Unable to access protected datasets on PAVICS #122

tlogan2000 · 2023-03-13T14:25:23Z

Describe the bug

Recent updates to twitcher (or possibly magpie) break previous workflows for accessing group protected datasets on PAVICS.
Code will successfully navigate thredds and create xarray datasets but will fail when trying to actually load data

Devs who wish to debug this can let me know so I can add their pavics username to the appropiriate group

To Reproduce

to run directly on PAVICS see example notebook:
https://pavics.ouranos.ca/jupyter/hub/user-redirect/lab/tree/public/logan-public/Tests/THREDDS_Issues_March2023/Access-ESPO-G6_PAVICS_BROKEN.ipynb

from siphon.http_util import session_manager
from siphon.catalog import TDSCatalog
import requests
from requests_magpie import MagpieAuth, MagpieAuthenticationError
from pathlib import Path
import xarray as xr
from dask.distributed import Client
from dask.diagnostics import ProgressBar
import shutil

# Preliminary ESPO-G6 v1
cat_url =  "https://pavics.ouranos.ca/twitcher/ows/proxy/thredds/catalog/datasets/simulations/bias_adjusted/cmip6/ouranos/ESPO-G/ESPO-G6v1.0.0/catalog.xml"  

# Preliminary ESPO-R5 v1
#cat_url = "https://pavics.ouranos.ca/twitcher/ows/proxy/thredds/catalog/datasets/simulations/bias_adjusted/cmip5/ouranos/ESPO-R/ESPO-R5v1.0.0/catalog.xml"  
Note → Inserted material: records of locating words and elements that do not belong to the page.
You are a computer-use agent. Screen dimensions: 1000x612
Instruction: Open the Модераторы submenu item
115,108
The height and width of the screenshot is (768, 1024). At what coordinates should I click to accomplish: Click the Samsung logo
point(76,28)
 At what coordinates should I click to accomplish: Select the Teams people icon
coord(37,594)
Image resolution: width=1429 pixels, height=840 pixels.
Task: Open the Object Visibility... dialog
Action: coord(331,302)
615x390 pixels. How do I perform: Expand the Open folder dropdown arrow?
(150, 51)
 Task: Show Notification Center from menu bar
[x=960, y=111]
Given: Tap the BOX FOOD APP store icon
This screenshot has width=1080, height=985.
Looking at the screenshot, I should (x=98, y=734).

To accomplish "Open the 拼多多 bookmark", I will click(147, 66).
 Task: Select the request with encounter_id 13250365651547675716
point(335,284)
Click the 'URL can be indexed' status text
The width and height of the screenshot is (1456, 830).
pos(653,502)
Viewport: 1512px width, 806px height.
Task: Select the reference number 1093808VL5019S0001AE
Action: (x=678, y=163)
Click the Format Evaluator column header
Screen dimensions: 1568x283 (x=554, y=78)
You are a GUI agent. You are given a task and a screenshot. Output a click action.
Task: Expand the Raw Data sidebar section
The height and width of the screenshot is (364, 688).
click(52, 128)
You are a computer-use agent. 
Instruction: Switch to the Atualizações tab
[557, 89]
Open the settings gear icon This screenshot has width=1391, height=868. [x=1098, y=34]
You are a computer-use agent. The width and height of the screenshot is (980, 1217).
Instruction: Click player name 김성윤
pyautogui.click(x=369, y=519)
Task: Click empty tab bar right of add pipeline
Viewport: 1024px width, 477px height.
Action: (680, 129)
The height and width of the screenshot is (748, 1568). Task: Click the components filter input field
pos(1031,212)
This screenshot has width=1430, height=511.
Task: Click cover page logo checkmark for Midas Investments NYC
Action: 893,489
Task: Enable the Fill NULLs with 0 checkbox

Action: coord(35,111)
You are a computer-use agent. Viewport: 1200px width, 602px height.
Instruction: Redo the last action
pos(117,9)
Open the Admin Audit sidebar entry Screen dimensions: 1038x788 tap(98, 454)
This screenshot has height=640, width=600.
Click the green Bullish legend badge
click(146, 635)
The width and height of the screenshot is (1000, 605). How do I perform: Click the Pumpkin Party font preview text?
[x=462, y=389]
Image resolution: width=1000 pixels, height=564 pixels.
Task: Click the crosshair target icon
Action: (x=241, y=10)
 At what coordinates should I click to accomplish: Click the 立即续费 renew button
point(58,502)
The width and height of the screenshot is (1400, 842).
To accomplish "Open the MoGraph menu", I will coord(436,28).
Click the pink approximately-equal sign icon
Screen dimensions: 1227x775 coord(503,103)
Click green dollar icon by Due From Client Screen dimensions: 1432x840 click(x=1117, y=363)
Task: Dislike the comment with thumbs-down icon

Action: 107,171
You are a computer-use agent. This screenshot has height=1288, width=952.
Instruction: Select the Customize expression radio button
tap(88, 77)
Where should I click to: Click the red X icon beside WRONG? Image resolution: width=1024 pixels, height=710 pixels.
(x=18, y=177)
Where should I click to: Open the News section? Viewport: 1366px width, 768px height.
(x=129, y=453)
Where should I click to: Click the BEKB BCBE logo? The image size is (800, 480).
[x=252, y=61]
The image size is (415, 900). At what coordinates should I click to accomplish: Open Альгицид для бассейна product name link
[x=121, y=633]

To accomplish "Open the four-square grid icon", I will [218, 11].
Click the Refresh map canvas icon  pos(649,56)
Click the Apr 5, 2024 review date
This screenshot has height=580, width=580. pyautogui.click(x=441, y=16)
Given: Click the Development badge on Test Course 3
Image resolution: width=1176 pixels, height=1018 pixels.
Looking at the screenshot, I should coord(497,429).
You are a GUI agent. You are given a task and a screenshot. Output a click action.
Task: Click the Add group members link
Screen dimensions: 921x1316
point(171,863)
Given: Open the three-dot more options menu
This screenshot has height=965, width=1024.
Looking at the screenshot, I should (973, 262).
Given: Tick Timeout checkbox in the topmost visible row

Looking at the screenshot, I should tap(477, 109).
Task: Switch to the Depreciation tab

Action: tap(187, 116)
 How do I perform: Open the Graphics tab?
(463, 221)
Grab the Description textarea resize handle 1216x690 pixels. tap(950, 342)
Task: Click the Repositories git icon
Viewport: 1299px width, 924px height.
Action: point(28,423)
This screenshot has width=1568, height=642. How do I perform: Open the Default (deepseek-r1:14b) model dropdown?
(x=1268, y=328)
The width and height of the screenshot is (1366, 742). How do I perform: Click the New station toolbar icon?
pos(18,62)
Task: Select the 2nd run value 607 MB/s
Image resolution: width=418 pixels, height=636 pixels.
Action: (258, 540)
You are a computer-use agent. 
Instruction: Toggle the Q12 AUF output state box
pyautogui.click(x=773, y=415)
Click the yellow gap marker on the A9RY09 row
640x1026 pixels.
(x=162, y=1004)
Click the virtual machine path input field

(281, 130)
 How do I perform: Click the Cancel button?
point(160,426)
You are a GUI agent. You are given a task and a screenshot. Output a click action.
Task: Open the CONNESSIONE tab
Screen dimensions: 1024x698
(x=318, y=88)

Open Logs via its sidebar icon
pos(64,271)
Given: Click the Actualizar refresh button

# the PAVICS_credentials.txt file is a simple text file with the user on the first line and the password on the second
# These are the same as for jupyterhub
with Path('/notebook_dir/writable-workspace/PAVICS_credentials.txt').open() as f:
    AUTH_USR = f.readline().strip()
    AUTH_PWD = f.readline().strip()

# Authentification object that will request and cache the authentification cookies
auth = MagpieAuth(f"https://pavics.ouranos.ca/magpie/", AUTH_USR, AUTH_PWD)
# A full session, within which to make opendap requests.
session = requests.Session()
session.auth = auth


# Pass the authentification manager
session_manager.set_session_options(auth=auth)

cat = TDSCatalog(cat_url)

ds = xr.open_dataset(cat.datasets[0].access_urls["OPENDAP"], chunks=dict(time=1460, lat=50, lon=50), decode_timedelta=False, session=session, engine='pydap', user_charset='utf8')
display(ds)

# loading data fails
with ProgressBar():
    ds.isel(time=0).tasmin.plot()

Expected behavior

access data

The text was updated successfully, but these errors were encountered:

fmigneault · 2023-03-13T18:29:30Z

Is there an estimate date of when this script was last executed successfully to see if any relevant version changes of Magpie/Twitcher since then could have caused this?

My guess would be that it is not related to Magpie/Twitcher code changes themselves (as there was not really any change related to permissions resolution for a while), but maybe the default permissions and/or components loaded in birdhouse-deploy.

tlogan2000 · 2023-03-13T18:58:22Z

@fmigneault script was working early to mid february. @tlvu Is there a history of deployment changes we can track?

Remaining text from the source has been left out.